The County retained the law firm of Best, Best and Krieger (BBK) to assist it with the preparation and implementation of the MSHCP. Because the County lacked the resources or expertise "to identify the potential issues and prepare the administrative record," the County also retained BBK to prepare the record in response to Vail Lake's request. In support of the County's opposition to the motion to tax costs, Michelle Ouellette, a partner at BBK who oversaw the project, provided a declaration stating the above facts and itemizing the hours expended in preparing the record by attorneys, paralegals and a clerk, and their respective hourly rates. Ouellette stated that all of the time spent was reasonably necessary for the preparation of a "legally adequate record" and that substantial efforts were made to produce the record in the most cost-efficient manner, with "minimal oversight" by attorneys. Three attorneys spent a total of 119.5 hours on the preparation of the record, billing a total of $20,010. The lead paralegal spent 581.9 hours, billing $72,737.50, while two other paralegals and a clerk spent 62.9 hours, billing $5,462.50, for a total of $98,210. Ouellette stated that Vail Lake benefitted by being charged the County's contract rate, which was below market rates for her firm's services.

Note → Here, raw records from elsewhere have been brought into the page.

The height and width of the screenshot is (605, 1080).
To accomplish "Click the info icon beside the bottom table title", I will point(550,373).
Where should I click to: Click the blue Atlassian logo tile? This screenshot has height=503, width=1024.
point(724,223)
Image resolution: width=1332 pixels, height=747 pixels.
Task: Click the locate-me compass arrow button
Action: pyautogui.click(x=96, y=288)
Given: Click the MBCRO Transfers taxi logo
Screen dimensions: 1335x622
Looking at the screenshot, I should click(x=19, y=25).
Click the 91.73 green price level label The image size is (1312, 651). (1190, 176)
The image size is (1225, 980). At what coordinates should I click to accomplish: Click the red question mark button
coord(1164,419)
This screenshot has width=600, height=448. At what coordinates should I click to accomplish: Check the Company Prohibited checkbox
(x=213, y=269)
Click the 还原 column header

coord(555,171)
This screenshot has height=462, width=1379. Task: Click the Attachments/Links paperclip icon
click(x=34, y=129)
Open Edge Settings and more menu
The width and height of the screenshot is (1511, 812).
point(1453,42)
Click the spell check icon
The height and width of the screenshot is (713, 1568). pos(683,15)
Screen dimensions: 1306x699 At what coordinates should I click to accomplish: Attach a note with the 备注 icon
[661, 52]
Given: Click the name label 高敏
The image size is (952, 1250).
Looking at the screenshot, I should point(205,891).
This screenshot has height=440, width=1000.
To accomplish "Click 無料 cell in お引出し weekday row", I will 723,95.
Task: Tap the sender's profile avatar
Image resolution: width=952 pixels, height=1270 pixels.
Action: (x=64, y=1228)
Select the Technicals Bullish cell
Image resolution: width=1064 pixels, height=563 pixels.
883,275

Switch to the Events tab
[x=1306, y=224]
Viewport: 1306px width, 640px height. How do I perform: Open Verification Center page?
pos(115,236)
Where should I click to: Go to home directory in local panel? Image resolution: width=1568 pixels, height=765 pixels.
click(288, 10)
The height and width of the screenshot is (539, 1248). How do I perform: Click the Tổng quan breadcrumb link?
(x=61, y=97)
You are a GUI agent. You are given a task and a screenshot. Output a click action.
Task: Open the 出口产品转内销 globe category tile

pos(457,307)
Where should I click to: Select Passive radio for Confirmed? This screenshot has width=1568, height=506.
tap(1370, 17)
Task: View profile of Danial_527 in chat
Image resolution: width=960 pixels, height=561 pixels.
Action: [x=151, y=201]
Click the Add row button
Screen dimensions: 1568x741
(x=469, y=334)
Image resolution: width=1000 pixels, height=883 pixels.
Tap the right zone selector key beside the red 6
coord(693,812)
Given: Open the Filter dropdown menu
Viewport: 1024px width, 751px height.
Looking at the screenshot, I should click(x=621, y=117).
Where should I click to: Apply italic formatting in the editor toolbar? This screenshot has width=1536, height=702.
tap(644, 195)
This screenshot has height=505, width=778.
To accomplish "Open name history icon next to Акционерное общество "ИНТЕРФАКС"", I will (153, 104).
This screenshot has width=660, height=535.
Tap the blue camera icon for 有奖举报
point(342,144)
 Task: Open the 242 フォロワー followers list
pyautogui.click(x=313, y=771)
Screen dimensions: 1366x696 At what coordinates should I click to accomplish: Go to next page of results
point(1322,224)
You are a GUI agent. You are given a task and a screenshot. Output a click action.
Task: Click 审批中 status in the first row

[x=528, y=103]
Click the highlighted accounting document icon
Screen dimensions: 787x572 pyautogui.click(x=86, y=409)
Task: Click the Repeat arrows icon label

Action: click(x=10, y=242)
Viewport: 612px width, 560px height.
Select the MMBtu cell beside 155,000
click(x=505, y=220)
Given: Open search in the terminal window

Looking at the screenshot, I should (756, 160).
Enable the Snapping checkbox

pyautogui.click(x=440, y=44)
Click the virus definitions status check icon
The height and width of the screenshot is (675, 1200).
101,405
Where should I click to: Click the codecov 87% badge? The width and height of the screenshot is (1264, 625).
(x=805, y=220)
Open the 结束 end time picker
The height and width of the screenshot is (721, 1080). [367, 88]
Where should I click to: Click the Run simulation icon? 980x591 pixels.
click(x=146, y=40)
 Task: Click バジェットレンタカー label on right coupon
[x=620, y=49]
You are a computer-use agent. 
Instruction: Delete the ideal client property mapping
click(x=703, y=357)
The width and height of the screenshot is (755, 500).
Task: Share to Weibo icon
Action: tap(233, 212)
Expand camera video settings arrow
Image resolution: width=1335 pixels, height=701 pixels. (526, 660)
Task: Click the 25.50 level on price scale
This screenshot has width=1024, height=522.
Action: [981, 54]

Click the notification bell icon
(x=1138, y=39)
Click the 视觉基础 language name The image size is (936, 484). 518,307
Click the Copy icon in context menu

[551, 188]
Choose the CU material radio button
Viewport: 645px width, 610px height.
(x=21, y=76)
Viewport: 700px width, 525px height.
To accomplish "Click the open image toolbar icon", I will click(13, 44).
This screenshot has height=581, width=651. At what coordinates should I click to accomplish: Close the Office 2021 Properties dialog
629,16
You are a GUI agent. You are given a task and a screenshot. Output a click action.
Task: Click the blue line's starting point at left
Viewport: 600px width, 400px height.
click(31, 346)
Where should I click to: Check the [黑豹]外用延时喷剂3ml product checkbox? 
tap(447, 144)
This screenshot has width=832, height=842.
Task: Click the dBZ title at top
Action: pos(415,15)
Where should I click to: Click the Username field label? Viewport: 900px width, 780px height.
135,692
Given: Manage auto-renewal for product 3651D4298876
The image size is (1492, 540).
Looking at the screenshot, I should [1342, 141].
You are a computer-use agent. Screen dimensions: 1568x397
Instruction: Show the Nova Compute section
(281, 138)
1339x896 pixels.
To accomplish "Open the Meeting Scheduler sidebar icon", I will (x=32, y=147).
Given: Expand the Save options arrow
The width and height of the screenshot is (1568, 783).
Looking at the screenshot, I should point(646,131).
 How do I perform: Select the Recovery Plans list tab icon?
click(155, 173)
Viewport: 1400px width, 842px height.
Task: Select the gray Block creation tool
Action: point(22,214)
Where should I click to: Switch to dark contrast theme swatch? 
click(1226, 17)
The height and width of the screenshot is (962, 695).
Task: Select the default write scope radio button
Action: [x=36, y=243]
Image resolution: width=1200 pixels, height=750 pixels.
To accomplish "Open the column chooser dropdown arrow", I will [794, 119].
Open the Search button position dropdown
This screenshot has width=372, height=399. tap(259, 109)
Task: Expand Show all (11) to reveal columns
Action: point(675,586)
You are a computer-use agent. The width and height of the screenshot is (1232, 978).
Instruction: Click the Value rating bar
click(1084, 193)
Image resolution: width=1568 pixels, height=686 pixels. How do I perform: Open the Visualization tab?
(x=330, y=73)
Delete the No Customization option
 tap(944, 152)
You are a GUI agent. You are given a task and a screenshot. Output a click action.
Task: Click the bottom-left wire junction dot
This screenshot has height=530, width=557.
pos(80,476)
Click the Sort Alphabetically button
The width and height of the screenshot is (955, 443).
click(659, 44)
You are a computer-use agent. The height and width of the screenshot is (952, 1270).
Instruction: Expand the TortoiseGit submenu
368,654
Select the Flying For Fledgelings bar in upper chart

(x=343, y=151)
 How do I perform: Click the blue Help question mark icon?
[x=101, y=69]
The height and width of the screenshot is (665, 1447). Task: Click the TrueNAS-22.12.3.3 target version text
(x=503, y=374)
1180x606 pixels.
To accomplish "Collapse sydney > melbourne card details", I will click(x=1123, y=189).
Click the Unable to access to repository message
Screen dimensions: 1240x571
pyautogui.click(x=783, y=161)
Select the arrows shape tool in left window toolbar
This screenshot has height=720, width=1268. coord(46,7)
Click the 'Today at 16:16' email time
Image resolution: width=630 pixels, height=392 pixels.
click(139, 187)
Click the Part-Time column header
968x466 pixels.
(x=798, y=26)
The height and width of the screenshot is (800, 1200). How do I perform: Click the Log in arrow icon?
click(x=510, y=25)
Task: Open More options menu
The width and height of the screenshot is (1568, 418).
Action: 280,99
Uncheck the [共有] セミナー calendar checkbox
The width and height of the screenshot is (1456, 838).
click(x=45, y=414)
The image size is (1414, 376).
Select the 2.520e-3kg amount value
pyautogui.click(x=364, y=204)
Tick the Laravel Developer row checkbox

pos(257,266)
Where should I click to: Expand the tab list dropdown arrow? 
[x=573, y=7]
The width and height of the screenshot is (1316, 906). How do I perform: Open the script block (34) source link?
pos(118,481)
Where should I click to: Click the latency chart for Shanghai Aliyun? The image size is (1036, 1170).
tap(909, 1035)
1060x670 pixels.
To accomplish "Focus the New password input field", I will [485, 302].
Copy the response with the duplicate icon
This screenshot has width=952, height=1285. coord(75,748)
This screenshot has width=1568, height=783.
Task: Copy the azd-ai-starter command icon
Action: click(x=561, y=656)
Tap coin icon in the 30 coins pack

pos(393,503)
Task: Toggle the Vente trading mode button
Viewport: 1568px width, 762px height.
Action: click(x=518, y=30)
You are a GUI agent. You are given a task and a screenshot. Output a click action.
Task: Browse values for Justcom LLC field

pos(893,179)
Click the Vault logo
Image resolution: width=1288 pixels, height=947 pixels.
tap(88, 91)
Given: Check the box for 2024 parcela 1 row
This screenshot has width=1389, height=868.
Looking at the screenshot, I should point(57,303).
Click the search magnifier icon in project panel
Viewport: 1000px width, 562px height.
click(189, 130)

Below, Vail Lake contended that this amount was excessive. First, it contended, BBK's itemized billing, provided as an exhibit to Ouellette's declaration, showed that substantial amounts of time billed appeared to have nothing to do with preparation of the record, but were instead related to consultations and acts pertaining to defense of the lawsuit. Second, it contended that the work of assembling the record could have been done by a paralegal, and that 1,000 hours, representing full-time work for the six months BBK was given to prepare the record, should have sufficed, and that the cost should have been no more than $100,000 but that $50,000 would be more reasonable.

The trial court found BBK's billing reasonable, based on Ouellette's declaration.

On appeal, Vail Lake first contends that Ouellette's declaration is hearsay. However, Vail Lake did not challenge the declaration on that basis below, and it cannot do so for the first time on appeal. (People v. Cole (2004) 33 Cal.4th 1158, 1195, fn. 6.)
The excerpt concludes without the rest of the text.